Его философия языка сохраняет в себе эту спорность, идущую из глубины. Мы назвали язык постоянной границей между сущим и ничто; границей, разделяющей понимание бытия, но не само бытие. Эта граница свидетельствует об особой разнокачественности в мышлении бытия, о бытии инобытия в нем. Бытие может мыслиться как ничто (молчание, безымянность), но оно может быть осмыслено и как совокупность (многоимянность) сущего. Молчание же есть нечто, что содержит в себе многоимянность, так же, как в ничто заключена вся полнота сущего. Ничто мыслится диалектически, это не отрицание сущего как сущего в представлении, а стало быть, оставление сущего из его именной конкретной предметности в чистое бытие вне имени, вне предмета, вне мышления о предмете. Ничто есть, напротив, постоянная готовность к претворению в бытие сущего, т. е. готовность к самоотрицанию и восстановлению себя уже в новом ином бытии для сущего. Таким образом, ничто есть вечно иное для сущего, это – признак иного в бытии[198]. Оно есть нечто, что не может быть ни мыслимым, ни сказанным и потому вообще не может иметь бытия для себя. (Но не в качестве мистического объекта, а как онтологическая «безобъектность»). Ничто – в молчании бытия. Но молчание бытия заключает в себе голос каждого сущего, его название, его сущность; молчание бытия есть нераскрытая возможность присутствия-слова, т. е. о-существления. «Молчание (по формуле Хайдеггера) это пролог к разговору»[199].
Так в его философии языка вновь проглядывает «вытесненная» метафизика сущего (или «одного», поскольку единое свойство быть сущим может быть отнесено ко всему, что есть) и не-сущего (или «иного», осознанного как безымянность, бескачественность всеобщего бывания, т. е. бытия как ничто). Два способа, или два образа бытия сталкиваются друг с другом в истине. Истина не принадлежит ни тому, ни другому полностью, но соединяет в себе оба момента одновременно. Соединяет, но не примиряет, поскольку она есть спор между ними. Тема повторяется: истина бытия есть спорность, das Strittige.
Анализом языка завершается у Хайдеггера философия искусства. Искусство наследует истину языка, возвращает ее себе. Тем самым оно восстанавливает подлинность или бытийную сущность языка, которая являет себя в поэзии. Смысл поэзии вытекает из определения языка как «жилища бытия». Язык выстраивает свое жилище, которое освещает поэзия.

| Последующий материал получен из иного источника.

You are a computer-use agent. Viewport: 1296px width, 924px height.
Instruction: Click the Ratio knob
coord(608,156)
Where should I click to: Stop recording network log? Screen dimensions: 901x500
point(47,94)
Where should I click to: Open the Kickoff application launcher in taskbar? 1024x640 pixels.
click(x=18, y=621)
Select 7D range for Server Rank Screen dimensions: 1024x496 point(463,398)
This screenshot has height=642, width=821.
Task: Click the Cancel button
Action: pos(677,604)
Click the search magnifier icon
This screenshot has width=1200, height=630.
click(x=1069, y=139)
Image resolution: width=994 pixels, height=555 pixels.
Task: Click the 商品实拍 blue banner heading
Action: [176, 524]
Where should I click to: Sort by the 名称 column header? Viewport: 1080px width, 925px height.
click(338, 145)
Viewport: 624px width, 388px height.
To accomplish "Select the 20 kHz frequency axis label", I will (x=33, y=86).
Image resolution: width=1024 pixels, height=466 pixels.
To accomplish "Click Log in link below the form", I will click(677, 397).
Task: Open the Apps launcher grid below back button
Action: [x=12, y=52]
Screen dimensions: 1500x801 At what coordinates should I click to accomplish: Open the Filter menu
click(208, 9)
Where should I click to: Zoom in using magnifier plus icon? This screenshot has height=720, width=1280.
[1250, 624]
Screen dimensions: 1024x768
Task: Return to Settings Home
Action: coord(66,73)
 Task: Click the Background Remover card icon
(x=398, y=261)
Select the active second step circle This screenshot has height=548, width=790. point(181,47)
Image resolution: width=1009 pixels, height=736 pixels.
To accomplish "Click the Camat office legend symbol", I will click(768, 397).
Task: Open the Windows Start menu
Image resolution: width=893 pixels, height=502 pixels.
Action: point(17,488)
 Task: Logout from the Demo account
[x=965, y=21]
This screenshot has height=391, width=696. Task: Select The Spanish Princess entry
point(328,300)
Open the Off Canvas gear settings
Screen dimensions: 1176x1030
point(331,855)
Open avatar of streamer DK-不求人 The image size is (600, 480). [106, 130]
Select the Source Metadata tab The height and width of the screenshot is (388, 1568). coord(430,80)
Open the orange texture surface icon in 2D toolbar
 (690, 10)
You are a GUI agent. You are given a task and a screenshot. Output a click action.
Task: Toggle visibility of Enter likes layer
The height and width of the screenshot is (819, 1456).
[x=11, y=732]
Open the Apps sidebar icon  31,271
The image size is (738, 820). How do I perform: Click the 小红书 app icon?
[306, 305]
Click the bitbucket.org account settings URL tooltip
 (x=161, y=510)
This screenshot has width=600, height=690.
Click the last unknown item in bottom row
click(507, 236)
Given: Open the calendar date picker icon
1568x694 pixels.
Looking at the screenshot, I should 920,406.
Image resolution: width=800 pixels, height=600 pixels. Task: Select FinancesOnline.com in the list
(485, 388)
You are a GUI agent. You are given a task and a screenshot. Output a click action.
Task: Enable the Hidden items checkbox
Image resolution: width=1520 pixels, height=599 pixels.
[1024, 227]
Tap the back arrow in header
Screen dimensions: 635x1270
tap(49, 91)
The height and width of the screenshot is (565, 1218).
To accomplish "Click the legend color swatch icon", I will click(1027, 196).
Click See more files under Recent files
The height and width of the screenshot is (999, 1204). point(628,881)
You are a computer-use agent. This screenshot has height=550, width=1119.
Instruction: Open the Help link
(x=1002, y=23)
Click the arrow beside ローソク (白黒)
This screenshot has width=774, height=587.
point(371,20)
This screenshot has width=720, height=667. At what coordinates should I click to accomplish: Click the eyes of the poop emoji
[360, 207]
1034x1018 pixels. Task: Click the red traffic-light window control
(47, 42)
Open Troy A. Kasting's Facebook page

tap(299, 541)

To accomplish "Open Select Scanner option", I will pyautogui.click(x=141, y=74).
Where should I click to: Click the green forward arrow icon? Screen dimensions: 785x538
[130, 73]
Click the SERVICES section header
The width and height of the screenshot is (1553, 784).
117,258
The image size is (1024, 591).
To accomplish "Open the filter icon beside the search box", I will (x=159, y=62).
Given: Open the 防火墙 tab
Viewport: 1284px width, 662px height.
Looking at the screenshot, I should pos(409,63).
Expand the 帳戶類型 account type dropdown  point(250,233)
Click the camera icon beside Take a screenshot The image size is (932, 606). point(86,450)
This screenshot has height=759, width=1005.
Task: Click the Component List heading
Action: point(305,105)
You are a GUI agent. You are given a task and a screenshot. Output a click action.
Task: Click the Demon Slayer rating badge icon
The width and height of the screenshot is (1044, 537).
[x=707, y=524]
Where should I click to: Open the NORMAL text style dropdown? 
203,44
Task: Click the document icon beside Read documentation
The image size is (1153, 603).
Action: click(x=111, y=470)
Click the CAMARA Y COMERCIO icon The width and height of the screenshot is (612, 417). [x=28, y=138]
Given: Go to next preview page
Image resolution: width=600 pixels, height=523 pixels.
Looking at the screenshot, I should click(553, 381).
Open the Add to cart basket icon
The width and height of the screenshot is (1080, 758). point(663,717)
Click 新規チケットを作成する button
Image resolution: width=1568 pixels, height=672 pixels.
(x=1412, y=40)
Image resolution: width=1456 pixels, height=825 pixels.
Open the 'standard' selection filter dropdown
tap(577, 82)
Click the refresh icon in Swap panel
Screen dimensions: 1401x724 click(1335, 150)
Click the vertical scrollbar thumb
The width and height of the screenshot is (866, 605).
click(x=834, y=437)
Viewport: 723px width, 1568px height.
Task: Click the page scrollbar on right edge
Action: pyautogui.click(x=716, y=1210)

Если язык в своем «речении» (Reden) именует сущее, то поэзия придает ему несокрытость. «Язык строит» – это значит, что в разверзтости сущего в целом язык человека «набрасывает поле исследования или творческого созидания». В этой способности языка строить, набрасывать, когда несокрытость сущего облекается в слово, заключена сущность поэзии. «Поэзия есть глагол (Sagen) несокрытости… Сам язык есть поэзия и притом поэзия в существенном смысле»[200]. «Язык хранит изначальную сущность поэзии, слагающей и сочиняющей (sagende)»[201]. Искусство как творческое созидание восстанавливает то, что уже названо («выстроено») языком, оно возвращает изначальные имена сущему. Искусство возможно только в лоне несокрытости языка, т. е. в лоне поэзии. «Поэзия, слагающая и сочиняющая, мыслится здесь столь широко и в то же время в столь глубоком сущностном единстве с языком и со словом, что неизбежно остается открытым вопрос, исчерпывает ли искусство, и при этом искусство именно всею совокупностью способов своего выражения, начиная с зодчества и кончая поэзией, бытийную сущность слагающей и сочиняющей поэзии»[202].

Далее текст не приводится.